Re: [cgroup/for-6.20 PATCH v2 3/4] cgroup/cpuset: Don't fail cpuset.cpus change in v2

Posted by Waiman Long 1 month ago

On 1/4/26 2:09 AM, Chen Ridong wrote:
>
> On 2026/1/2 3:15, Waiman Long wrote:
>> Commit fe8cd2736e75 ("cgroup/cpuset: Delay setting of CS_CPU_EXCLUSIVE
>> until valid partition") introduced a new check to disallow the setting
>> of a new cpuset.cpus.exclusive value that is a superset of a sibling's
>> cpuset.cpus value so that there will at least be one CPU left in the
>> sibling in case the cpuset becomes a valid partition root. This new
>> check does have the side effect of failing a cpuset.cpus change that
>> make it a subset of a sibling's cpuset.cpus.exclusive value.
>>
>> With v2, users are supposed to be allowed to set whatever value they
>> want in cpuset.cpus without failure. To maintain this rule, the check
>> is now restricted to only when cpuset.cpus.exclusive is being changed
>> not when cpuset.cpus is changed.
>>
> Hi, Longman,
>
> You've emphasized that modifying cpuset.cpus should never fail. While I haven't found this
> explicitly documented. Should we add it?
>
> More importantly, does this mean the "never fail" rule has higher priority than the exclusive CPU
> constraints? This seems to be the underlying assumption in this patch.

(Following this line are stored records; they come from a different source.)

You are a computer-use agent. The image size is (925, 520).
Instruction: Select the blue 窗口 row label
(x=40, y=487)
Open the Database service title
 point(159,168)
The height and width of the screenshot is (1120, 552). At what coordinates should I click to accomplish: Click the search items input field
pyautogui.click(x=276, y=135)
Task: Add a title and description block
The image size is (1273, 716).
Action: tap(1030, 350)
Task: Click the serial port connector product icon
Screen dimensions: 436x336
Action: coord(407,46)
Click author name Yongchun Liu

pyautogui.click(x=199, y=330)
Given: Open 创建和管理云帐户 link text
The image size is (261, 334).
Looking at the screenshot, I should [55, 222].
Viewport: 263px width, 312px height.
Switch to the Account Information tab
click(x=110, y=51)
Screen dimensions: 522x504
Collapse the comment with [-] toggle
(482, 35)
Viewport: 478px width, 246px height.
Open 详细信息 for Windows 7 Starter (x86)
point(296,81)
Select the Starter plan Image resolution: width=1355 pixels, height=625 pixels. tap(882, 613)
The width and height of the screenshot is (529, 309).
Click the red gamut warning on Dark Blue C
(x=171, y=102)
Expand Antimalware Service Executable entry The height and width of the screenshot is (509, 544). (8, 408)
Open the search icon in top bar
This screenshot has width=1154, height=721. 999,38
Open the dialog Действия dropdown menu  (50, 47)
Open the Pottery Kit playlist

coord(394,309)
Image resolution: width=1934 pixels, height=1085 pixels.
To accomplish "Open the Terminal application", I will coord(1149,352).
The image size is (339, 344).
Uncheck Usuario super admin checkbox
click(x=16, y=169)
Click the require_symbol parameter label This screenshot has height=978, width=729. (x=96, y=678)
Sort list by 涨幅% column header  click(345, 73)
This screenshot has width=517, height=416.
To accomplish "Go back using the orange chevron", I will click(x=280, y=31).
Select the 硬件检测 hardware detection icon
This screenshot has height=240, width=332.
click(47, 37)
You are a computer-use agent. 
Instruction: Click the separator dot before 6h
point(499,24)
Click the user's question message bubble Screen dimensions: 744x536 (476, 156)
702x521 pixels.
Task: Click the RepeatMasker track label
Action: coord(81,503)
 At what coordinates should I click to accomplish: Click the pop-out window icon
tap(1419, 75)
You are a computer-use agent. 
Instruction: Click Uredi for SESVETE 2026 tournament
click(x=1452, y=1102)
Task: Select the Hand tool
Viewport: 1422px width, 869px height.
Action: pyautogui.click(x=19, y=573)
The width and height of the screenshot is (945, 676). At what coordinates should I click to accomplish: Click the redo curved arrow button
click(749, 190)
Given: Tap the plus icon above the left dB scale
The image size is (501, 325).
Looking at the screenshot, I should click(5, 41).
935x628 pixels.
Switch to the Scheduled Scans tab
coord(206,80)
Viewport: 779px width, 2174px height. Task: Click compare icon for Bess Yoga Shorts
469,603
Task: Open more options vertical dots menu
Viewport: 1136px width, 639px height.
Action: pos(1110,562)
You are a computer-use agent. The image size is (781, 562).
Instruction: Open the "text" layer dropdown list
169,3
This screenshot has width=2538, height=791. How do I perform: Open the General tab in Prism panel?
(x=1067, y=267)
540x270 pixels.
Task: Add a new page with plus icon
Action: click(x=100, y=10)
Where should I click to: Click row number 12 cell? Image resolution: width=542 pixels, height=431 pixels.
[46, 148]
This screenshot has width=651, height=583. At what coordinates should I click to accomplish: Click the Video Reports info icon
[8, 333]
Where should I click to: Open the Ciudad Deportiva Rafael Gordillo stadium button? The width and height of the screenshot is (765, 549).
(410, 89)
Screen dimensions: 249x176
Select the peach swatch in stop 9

Before the introduction of cpuset partition, writing to cpuset.cpus will 
only fail if the cpu list is invalid like containing CPUs outside of the 
valid cpu range. What I mean by "never-fail" is that if the cpu list is 
valid, the write action should not fail. The rule is not explicitly 
stated in the documentation, but it is a pre-existing behavior which we 
should try to keep to avoid breaking existing applications.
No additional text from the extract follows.